Work to complete: Working from the records below, repeat exactly the lines starting at the line that contains "新山 (800, 110)" and ending at the line that contains "ENVIAR (31, 2316)", inclusive.

........

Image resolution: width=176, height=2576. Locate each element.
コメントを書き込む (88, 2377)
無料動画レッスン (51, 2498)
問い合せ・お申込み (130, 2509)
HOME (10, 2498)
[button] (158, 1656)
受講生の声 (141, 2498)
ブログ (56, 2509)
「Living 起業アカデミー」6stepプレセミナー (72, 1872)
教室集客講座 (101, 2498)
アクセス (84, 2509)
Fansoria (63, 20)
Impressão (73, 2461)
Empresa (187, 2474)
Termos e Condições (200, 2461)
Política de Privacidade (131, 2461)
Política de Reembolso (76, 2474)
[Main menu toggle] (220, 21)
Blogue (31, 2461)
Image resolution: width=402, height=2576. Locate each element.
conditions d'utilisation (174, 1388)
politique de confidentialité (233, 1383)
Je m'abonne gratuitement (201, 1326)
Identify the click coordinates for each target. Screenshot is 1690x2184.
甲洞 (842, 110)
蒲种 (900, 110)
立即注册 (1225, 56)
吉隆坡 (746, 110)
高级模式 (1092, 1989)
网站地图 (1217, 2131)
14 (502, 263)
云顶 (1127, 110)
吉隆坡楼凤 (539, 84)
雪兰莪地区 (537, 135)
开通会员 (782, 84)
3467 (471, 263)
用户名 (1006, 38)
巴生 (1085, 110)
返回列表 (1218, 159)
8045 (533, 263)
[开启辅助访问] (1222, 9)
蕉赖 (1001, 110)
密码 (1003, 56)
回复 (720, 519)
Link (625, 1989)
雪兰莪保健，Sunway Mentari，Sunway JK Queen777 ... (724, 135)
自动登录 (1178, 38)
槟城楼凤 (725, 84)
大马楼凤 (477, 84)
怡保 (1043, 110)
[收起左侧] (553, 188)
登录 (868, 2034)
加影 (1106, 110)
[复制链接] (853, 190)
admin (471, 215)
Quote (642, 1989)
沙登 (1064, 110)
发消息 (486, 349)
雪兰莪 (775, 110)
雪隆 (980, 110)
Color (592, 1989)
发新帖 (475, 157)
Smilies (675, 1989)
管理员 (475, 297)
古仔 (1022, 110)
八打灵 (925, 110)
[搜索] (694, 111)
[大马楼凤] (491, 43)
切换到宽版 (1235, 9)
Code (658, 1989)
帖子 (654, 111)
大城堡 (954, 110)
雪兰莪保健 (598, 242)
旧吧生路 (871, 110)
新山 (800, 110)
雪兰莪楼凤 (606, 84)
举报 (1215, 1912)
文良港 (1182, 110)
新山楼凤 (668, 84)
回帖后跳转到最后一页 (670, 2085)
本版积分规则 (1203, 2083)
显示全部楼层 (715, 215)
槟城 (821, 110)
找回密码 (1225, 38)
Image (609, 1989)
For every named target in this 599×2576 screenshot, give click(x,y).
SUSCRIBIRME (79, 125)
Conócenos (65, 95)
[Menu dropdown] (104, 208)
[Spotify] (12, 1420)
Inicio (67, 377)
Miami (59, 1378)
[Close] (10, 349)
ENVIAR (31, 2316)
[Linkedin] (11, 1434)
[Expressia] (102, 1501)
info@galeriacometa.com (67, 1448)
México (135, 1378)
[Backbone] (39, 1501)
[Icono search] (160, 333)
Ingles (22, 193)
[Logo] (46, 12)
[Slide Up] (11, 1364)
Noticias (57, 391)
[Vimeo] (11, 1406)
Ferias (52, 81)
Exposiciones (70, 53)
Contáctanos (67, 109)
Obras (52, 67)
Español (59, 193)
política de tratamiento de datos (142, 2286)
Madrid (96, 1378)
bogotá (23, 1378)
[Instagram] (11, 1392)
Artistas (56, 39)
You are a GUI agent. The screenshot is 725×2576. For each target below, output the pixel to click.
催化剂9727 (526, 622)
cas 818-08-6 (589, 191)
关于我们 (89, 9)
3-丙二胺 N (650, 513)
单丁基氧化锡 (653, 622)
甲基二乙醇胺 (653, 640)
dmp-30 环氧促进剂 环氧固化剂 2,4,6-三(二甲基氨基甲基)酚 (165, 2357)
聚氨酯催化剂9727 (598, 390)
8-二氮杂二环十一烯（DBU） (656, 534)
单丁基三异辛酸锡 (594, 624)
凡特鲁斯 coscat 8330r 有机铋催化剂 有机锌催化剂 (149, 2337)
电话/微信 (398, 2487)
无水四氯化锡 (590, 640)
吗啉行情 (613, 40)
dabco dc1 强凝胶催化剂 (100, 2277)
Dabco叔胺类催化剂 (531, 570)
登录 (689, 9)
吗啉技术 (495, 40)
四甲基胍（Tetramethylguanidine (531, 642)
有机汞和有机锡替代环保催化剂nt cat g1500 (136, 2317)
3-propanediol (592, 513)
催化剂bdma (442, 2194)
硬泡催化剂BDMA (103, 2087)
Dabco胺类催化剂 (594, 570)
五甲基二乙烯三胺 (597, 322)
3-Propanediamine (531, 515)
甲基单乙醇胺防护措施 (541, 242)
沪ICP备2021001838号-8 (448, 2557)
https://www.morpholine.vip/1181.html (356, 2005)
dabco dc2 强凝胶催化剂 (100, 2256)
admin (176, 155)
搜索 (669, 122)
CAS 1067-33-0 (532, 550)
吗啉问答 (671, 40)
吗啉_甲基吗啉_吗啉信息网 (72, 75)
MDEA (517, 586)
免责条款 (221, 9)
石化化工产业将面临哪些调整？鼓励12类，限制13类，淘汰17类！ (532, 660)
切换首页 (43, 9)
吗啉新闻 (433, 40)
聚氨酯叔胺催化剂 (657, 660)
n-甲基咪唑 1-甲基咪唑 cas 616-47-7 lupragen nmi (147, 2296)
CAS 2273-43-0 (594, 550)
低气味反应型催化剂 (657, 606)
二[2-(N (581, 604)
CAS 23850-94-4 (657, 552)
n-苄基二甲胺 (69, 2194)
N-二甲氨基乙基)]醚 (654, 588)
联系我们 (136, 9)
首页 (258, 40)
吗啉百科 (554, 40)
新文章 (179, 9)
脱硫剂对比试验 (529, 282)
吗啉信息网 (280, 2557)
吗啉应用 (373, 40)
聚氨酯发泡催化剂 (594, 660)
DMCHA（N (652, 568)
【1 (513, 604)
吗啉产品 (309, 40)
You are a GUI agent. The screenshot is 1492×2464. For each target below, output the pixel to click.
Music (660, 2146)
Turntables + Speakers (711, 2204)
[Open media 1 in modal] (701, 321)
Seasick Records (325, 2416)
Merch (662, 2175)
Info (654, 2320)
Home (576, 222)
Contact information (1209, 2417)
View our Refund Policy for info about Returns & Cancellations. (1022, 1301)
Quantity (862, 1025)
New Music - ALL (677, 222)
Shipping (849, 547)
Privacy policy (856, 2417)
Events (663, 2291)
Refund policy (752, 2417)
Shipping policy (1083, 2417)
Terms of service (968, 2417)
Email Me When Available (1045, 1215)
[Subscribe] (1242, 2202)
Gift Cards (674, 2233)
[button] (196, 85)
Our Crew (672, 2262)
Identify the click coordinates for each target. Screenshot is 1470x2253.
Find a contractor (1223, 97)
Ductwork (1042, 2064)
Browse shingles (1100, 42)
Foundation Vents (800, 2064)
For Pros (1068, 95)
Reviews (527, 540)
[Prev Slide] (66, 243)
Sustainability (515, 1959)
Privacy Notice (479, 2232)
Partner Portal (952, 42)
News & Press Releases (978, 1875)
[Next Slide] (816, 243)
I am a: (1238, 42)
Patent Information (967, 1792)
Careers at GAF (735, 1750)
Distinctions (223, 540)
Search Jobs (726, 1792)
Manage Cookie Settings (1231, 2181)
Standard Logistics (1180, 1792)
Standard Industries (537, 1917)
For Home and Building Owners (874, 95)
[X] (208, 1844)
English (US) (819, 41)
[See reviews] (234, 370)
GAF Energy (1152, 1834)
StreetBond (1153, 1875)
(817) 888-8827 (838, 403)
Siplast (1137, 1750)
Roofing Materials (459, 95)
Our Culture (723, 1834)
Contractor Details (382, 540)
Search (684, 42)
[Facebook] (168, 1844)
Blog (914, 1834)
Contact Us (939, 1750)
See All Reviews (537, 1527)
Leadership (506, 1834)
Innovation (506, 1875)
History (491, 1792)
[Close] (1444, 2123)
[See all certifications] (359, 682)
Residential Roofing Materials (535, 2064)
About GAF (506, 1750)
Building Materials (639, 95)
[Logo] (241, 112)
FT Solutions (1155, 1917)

........

Answer:
新山 (800, 110)
雪兰莪楼凤 (606, 84)
举报 (1215, 1912)
文良港 (1182, 110)
新山楼凤 (668, 84)
回帖后跳转到最后一页 (670, 2085)
本版积分规则 (1203, 2083)
显示全部楼层 (715, 215)
槟城 (821, 110)
找回密码 (1225, 38)
Image (609, 1989)
For every named target in this 599×2576 screenshot, give click(x,y).
SUSCRIBIRME (79, 125)
Conócenos (65, 95)
[Menu dropdown] (104, 208)
[Spotify] (12, 1420)
Inicio (67, 377)
Miami (59, 1378)
[Close] (10, 349)
ENVIAR (31, 2316)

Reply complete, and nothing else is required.